INSTRUCTIONS TO FOLLOW: Filter the data below, keeping only lines that contain "next".

Dataset items:
□ □ □ □ □

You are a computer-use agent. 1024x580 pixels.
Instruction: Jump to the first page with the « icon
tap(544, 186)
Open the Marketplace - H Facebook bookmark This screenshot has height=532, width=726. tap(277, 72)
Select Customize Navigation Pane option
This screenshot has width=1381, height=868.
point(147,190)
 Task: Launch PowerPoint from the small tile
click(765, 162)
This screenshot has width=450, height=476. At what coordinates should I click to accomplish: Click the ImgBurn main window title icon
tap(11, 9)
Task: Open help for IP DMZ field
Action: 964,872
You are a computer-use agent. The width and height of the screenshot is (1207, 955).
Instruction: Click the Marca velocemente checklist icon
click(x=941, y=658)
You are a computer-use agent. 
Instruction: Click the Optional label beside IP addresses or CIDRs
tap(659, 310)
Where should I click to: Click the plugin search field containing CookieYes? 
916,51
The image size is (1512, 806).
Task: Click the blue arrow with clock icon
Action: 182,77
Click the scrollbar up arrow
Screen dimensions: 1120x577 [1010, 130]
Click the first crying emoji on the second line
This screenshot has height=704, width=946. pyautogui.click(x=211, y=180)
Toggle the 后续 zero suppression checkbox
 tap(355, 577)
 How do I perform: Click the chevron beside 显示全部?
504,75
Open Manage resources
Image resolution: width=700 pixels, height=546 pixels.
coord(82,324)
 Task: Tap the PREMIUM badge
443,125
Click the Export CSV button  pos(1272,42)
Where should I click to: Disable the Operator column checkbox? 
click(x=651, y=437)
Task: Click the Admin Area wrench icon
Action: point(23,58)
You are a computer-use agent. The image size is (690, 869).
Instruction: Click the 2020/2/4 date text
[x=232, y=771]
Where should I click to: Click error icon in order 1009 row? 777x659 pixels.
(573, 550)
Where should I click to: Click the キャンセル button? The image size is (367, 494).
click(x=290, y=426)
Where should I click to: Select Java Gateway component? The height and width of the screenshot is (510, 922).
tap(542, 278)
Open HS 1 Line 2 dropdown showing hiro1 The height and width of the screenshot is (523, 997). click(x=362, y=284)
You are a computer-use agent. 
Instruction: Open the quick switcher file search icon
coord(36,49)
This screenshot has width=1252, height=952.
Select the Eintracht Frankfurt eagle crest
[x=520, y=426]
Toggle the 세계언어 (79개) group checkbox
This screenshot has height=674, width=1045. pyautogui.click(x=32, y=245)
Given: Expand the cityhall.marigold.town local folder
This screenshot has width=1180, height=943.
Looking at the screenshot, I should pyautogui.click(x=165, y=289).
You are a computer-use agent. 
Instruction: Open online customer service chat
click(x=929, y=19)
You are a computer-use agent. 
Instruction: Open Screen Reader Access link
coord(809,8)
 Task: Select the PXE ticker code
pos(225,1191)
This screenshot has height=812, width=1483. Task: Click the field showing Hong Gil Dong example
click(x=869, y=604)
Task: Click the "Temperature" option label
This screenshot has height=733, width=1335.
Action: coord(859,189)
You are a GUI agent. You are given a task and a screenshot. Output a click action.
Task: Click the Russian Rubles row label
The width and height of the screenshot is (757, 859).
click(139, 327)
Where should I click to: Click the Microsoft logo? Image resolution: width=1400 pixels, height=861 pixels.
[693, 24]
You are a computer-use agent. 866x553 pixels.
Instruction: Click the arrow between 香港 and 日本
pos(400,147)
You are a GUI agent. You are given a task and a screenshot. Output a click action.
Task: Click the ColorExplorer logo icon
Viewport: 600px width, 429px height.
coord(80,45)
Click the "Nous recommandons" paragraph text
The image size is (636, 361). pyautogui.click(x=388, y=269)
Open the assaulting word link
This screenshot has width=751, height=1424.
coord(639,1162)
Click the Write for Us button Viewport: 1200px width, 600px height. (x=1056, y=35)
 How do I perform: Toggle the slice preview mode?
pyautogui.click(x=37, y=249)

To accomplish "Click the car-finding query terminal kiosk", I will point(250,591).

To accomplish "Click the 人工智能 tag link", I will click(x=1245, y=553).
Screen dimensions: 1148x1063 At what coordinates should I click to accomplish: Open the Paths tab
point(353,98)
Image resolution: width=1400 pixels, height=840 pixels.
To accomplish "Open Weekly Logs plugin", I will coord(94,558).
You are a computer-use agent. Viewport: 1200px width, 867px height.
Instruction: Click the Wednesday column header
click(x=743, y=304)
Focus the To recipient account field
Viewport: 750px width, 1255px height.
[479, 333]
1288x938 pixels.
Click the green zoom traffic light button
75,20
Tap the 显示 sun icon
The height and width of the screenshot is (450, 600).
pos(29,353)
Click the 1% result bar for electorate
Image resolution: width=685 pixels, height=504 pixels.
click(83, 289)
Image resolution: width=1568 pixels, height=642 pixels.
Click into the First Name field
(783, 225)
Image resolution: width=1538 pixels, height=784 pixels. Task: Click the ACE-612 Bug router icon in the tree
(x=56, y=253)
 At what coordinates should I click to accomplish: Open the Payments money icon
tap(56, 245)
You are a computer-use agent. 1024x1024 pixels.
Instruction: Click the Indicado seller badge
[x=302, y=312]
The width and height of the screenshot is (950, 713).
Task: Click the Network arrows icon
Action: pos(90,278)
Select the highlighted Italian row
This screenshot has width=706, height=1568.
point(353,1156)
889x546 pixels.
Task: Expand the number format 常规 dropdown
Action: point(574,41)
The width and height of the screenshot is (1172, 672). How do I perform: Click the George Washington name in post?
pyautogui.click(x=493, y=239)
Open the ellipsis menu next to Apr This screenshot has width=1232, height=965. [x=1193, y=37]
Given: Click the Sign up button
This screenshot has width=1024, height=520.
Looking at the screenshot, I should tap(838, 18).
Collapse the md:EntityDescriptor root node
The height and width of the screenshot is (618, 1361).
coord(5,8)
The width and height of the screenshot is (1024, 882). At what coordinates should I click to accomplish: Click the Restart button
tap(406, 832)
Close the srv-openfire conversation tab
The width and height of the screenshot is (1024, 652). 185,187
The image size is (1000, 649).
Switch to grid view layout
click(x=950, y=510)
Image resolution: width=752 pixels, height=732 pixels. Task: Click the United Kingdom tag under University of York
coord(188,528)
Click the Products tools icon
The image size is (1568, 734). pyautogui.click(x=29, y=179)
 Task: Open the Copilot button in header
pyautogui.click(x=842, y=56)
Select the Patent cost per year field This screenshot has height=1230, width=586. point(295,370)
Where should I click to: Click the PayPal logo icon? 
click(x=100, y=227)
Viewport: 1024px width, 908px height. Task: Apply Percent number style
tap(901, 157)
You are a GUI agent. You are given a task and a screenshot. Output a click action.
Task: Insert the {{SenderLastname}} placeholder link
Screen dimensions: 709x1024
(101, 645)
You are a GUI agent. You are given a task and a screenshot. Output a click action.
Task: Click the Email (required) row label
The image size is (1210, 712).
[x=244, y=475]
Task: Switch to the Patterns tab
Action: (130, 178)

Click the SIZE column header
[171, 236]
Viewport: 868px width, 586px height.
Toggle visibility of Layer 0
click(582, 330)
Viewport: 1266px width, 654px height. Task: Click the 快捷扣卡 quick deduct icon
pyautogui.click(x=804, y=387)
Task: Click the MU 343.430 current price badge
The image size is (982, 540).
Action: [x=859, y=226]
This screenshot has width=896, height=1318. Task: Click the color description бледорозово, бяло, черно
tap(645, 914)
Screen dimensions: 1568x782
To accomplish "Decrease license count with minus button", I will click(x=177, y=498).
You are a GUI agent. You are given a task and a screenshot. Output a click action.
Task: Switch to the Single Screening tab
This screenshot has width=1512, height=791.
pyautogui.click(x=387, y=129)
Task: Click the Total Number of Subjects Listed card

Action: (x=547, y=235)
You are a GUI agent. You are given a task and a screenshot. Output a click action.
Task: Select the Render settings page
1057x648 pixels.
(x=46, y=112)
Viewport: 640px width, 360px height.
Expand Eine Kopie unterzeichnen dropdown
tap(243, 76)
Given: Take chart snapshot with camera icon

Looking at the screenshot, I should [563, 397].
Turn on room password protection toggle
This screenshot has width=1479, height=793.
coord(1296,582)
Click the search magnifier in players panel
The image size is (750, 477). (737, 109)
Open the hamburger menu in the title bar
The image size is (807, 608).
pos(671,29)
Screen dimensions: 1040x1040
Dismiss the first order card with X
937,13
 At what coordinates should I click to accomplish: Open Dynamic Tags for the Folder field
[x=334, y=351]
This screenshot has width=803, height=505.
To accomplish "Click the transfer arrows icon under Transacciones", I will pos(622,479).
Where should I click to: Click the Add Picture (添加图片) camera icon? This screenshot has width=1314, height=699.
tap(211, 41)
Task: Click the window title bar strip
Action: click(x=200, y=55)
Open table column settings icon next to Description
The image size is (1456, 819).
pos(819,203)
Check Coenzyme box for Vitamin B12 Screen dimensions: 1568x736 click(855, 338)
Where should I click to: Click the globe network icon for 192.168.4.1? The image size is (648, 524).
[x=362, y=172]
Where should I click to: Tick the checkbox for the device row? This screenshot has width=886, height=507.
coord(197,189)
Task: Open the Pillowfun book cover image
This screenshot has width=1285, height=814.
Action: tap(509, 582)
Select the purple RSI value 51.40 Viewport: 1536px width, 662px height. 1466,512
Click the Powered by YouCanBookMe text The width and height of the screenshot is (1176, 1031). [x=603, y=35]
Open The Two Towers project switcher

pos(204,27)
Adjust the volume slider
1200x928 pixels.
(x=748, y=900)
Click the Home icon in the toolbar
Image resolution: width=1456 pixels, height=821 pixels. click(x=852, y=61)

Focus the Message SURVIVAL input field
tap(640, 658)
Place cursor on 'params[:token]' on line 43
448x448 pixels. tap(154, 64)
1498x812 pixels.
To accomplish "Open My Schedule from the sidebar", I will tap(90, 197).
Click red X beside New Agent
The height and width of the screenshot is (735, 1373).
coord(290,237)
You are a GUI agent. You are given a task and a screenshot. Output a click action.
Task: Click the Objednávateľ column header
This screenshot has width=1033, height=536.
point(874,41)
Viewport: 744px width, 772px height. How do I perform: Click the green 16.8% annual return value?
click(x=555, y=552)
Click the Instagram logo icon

□ □ □ □ □

ANSWER TO THIS TASK:
Open the ellipsis menu next to Apr This screenshot has width=1232, height=965. [x=1193, y=37]
Open table column settings icon next to Description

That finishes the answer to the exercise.